What is required:
Print the records below exactly, leaving out nothing.

Dataset entries
____

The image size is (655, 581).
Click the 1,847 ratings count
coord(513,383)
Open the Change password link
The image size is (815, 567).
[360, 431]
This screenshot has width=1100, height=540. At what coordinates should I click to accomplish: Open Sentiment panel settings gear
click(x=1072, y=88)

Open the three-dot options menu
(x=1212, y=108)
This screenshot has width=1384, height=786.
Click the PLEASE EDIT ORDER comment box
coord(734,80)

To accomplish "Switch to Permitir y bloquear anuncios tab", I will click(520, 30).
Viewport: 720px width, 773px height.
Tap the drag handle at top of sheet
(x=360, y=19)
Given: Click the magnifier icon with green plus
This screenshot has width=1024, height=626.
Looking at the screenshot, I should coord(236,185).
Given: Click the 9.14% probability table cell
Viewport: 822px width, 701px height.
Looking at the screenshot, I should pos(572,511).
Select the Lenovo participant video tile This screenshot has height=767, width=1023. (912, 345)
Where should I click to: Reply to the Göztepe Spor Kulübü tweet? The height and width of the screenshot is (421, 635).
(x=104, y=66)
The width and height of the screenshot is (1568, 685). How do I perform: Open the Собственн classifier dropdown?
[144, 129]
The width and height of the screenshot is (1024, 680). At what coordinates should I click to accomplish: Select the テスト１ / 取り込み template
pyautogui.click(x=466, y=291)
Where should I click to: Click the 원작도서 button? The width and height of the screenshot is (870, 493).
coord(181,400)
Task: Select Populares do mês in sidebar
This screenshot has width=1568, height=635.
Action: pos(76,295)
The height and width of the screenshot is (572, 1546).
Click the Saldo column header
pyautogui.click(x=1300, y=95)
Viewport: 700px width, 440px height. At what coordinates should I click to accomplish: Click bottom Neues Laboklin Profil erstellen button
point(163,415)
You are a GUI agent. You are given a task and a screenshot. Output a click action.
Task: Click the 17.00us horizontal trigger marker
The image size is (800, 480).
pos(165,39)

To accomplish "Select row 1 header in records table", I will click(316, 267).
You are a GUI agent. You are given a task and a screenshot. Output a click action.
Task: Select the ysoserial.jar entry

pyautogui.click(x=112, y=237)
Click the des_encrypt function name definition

____

Solution to this task:
The image size is (655, 581).
Click the 1,847 ratings count
coord(513,383)
Open the Change password link
The image size is (815, 567).
[360, 431]
This screenshot has width=1100, height=540. At what coordinates should I click to accomplish: Open Sentiment panel settings gear
click(x=1072, y=88)

Open the three-dot options menu
(x=1212, y=108)
This screenshot has width=1384, height=786.
Click the PLEASE EDIT ORDER comment box
coord(734,80)

To accomplish "Switch to Permitir y bloquear anuncios tab", I will click(520, 30).
Viewport: 720px width, 773px height.
Tap the drag handle at top of sheet
(x=360, y=19)
Given: Click the magnifier icon with green plus
This screenshot has width=1024, height=626.
Looking at the screenshot, I should coord(236,185).
Given: Click the 9.14% probability table cell
Viewport: 822px width, 701px height.
Looking at the screenshot, I should pos(572,511).
Select the Lenovo participant video tile This screenshot has height=767, width=1023. (912, 345)
Where should I click to: Reply to the Göztepe Spor Kulübü tweet? The height and width of the screenshot is (421, 635).
(x=104, y=66)
The width and height of the screenshot is (1568, 685). How do I perform: Open the Собственн classifier dropdown?
[144, 129]
The width and height of the screenshot is (1024, 680). At what coordinates should I click to accomplish: Select the テスト１ / 取り込み template
pyautogui.click(x=466, y=291)
Where should I click to: Click the 원작도서 button? The width and height of the screenshot is (870, 493).
coord(181,400)
Task: Select Populares do mês in sidebar
This screenshot has width=1568, height=635.
Action: pos(76,295)
The height and width of the screenshot is (572, 1546).
Click the Saldo column header
pyautogui.click(x=1300, y=95)
Viewport: 700px width, 440px height. At what coordinates should I click to accomplish: Click bottom Neues Laboklin Profil erstellen button
point(163,415)
You are a GUI agent. You are given a task and a screenshot. Output a click action.
Task: Click the 17.00us horizontal trigger marker
The image size is (800, 480).
pos(165,39)

To accomplish "Select row 1 header in records table", I will click(316, 267).
You are a GUI agent. You are given a task and a screenshot. Output a click action.
Task: Select the ysoserial.jar entry

pyautogui.click(x=112, y=237)
Click the des_encrypt function name definition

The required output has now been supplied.